Los tomates verdes de hoy
Los viernes, en el trabajo, el descubrimiento de una planta con tomates verdes despierta risas y asombro. Un colega los recoge con cuidado y los entrega en una bolsa, como un tesoro. Esos tomates verdes, rebosantes de vida, descansan ahora sobre el desayunador, listos para ser envasados. Es un gesto que conecta con aquella época en la que nada se desperdiciaba, en la que los alimentos se conservaban con paciencia y amor.
El sabor del invierno
Una vez macerados, los tomates verdes se lavan bajo el agua y se cortan en trozos pequeños. Se aliñan con sal y aceite, convirtiéndose en una ensalada sencilla pero deliciosa, perfecta para acompañar un plato de carne o pollo. Es un sabor que lleva consigo el recuerdo de la huerta, del esfuerzo de papá, de las risas de los niños en el barrio y de la solidaridad de los vecinos.
Lo que se perdió
Hoy, en un mundo de abundancia y desperdicio, esa práctica de conservar y compartir parece haberse perdido. Pero en los tomates verdes, en su sabor ácido y reconfortante, sigue viva la memoria de una época en la que la vida era más simple, más humana y, quizás, más feliz.

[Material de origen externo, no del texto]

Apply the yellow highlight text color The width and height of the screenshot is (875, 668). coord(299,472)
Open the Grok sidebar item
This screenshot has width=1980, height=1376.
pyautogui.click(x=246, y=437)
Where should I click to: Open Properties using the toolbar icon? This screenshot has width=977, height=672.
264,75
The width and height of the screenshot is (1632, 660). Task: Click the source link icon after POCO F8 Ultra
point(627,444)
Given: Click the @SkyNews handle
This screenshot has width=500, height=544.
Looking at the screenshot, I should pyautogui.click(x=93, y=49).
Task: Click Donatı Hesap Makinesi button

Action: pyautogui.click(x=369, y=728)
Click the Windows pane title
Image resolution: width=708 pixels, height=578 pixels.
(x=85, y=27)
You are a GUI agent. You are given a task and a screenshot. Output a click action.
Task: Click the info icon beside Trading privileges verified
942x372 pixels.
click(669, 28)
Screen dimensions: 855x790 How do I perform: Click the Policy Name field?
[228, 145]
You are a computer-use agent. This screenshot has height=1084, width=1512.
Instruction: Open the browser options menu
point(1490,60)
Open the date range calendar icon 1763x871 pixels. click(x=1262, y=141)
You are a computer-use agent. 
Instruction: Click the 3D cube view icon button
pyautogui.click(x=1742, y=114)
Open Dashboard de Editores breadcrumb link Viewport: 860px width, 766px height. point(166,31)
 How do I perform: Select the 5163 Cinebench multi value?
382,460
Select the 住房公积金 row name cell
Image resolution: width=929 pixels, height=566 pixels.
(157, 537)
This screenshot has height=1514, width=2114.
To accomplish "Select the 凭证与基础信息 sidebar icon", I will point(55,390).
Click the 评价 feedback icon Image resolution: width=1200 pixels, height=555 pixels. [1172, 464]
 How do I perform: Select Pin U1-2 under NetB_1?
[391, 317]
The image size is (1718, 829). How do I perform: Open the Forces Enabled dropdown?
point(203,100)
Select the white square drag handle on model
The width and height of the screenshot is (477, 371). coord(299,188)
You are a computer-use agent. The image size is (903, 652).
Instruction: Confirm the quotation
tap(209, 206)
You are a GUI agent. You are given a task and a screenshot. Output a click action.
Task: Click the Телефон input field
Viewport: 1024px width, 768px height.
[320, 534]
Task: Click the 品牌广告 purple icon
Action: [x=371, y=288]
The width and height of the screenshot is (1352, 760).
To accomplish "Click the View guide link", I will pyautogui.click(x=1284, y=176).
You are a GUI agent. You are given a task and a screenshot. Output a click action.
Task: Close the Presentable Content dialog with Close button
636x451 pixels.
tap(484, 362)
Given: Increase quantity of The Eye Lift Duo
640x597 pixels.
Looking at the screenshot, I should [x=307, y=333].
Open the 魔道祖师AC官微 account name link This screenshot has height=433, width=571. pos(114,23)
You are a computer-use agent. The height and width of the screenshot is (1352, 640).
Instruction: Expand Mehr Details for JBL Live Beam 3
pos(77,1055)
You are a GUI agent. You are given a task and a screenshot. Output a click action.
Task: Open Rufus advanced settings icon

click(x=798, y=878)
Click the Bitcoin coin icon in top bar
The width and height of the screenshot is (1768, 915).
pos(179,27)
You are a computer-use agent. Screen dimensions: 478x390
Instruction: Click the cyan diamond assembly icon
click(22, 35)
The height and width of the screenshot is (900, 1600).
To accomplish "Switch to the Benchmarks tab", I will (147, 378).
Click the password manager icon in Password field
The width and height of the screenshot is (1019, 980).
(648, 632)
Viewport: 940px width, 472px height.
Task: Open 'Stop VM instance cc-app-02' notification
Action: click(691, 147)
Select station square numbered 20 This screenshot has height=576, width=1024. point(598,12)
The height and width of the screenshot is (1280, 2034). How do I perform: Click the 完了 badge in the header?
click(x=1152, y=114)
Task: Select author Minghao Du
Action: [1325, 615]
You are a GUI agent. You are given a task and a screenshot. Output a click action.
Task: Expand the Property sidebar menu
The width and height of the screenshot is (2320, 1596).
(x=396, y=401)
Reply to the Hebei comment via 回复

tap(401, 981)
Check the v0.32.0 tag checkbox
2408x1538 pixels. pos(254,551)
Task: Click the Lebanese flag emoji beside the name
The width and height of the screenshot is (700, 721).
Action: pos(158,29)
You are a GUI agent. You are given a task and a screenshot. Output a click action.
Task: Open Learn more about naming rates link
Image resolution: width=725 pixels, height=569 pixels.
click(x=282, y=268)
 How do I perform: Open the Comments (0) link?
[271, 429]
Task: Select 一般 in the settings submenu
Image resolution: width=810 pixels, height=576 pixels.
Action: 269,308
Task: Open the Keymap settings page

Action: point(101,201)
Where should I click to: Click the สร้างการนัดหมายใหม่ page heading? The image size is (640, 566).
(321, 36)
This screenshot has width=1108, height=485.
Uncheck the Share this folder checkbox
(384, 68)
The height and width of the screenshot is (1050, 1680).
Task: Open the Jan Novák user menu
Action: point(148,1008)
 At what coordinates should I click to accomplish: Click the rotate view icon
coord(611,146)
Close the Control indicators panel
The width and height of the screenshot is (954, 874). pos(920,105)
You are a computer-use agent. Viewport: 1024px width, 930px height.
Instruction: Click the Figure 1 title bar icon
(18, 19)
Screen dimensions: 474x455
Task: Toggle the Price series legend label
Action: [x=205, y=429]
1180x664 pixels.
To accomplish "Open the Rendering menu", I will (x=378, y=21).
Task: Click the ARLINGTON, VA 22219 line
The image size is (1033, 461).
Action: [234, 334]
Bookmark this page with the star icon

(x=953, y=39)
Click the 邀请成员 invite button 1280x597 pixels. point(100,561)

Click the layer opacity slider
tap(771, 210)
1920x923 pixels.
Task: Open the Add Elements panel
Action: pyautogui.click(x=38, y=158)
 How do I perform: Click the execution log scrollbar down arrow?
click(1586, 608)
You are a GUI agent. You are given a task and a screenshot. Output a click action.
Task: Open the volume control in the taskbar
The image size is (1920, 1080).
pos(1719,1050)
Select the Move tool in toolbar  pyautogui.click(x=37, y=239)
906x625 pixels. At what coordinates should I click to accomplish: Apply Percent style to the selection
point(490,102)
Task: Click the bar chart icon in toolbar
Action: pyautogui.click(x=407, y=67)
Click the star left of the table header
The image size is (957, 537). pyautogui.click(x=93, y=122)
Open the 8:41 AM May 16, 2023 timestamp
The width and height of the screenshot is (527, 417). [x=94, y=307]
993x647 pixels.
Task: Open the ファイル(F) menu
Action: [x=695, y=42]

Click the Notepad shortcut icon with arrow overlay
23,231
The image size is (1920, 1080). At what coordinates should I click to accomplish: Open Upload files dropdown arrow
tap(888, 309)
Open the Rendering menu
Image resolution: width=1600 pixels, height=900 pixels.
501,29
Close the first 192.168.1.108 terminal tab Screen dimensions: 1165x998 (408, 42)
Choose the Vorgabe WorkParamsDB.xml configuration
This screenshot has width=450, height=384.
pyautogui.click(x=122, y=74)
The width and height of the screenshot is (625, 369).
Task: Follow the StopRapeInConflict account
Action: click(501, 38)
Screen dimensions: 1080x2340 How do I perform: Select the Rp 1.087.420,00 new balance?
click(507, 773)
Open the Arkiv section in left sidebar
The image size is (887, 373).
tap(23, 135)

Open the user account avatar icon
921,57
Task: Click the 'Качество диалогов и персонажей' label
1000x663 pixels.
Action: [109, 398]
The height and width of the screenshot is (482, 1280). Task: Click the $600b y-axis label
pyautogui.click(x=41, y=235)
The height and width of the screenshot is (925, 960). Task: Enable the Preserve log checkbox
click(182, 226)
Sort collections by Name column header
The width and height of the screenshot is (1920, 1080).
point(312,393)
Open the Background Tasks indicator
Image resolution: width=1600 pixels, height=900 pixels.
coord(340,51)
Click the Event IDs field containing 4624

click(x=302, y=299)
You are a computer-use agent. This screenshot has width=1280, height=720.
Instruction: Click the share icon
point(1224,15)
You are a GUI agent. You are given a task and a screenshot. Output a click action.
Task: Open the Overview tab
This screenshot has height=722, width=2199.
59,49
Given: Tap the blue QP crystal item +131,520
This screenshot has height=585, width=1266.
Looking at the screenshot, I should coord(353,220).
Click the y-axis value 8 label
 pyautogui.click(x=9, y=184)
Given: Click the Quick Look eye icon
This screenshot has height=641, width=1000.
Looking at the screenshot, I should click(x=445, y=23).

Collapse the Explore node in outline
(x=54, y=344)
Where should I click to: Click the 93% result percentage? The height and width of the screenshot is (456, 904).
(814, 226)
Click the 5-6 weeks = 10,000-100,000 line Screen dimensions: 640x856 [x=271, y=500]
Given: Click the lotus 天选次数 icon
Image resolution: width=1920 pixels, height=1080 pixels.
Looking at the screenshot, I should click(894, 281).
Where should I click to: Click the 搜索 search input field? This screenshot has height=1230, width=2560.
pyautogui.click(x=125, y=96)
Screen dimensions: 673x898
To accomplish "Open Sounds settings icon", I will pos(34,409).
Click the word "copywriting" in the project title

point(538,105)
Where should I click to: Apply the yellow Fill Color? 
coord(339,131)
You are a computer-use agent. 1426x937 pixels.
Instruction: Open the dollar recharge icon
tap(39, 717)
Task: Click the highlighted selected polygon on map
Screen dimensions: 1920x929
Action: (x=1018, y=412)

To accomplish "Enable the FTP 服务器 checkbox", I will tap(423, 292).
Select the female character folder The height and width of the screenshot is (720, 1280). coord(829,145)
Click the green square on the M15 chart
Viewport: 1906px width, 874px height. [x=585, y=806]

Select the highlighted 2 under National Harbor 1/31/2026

La nostalgia por una época en la que la comunidad, el cuidado y el aprovechamiento de los recursos eran pilares fundamentales de la vida cotidiana. Los tomates verdes no son solo un alimento, sino un símbolo de una forma de vida que, aunque ya no existe, sigue viva en los recuerdos y en las pequeñas tradiciones que se mantienen.